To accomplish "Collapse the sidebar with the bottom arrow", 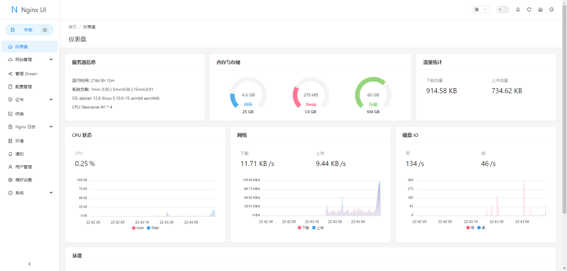I will click(29, 264).
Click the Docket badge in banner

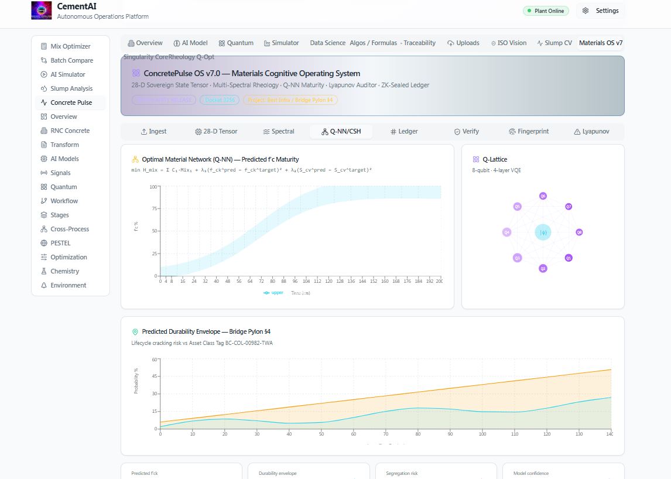point(220,100)
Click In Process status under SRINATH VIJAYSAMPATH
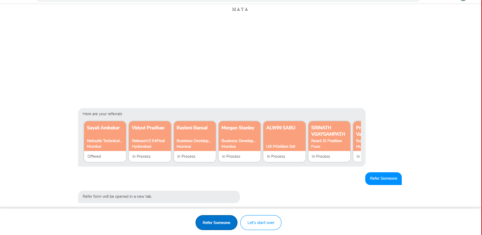Viewport: 482px width, 235px height. [x=329, y=156]
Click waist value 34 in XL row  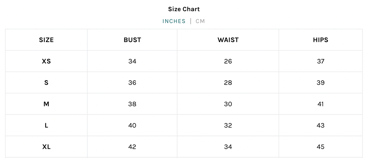coord(228,147)
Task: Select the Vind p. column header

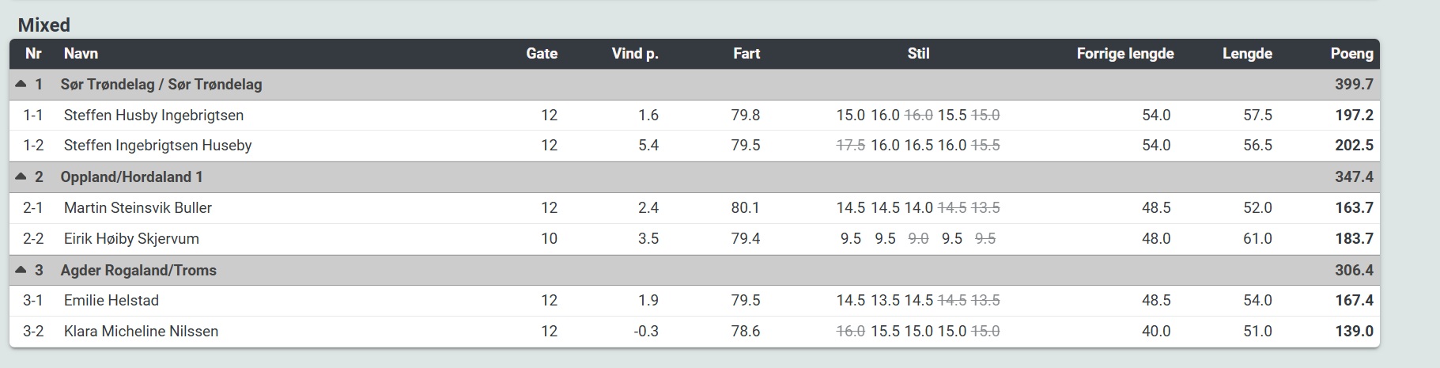Action: coord(634,54)
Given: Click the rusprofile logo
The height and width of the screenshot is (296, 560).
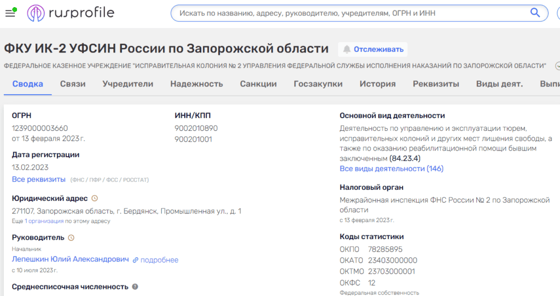Looking at the screenshot, I should pos(71,13).
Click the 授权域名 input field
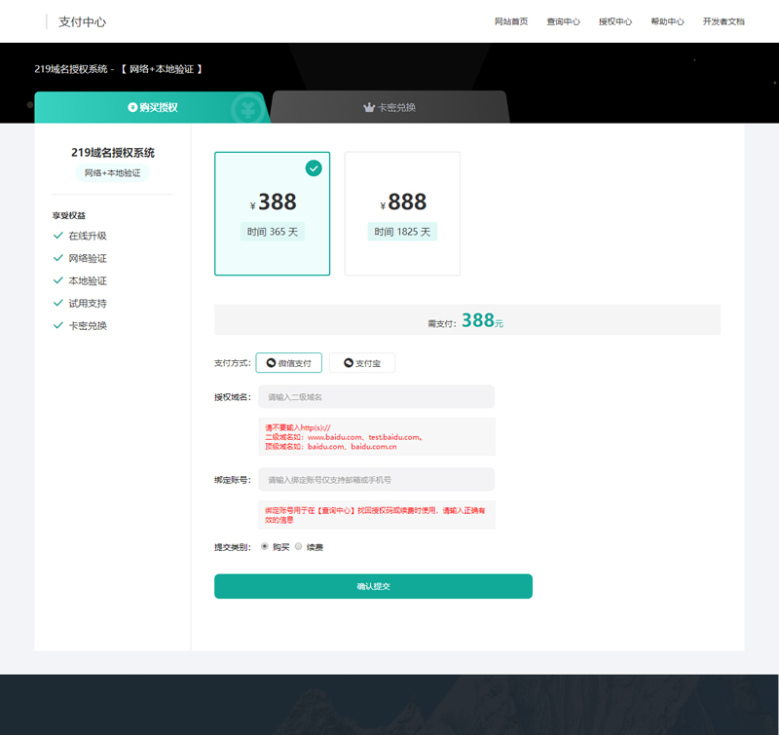Viewport: 779px width, 735px height. click(x=375, y=396)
+---+
* _Exercise_
Starting at the line that contains "Given: Click the rusprofile logo", write out every line through the final line of the entries, word for word; skip any pictures.

* _Expected output_
Given: Click the rusprofile logo
The height and width of the screenshot is (296, 560).
Looking at the screenshot, I should pos(71,13).
Click the 授权域名 input field
Viewport: 779px width, 735px height. click(x=375, y=396)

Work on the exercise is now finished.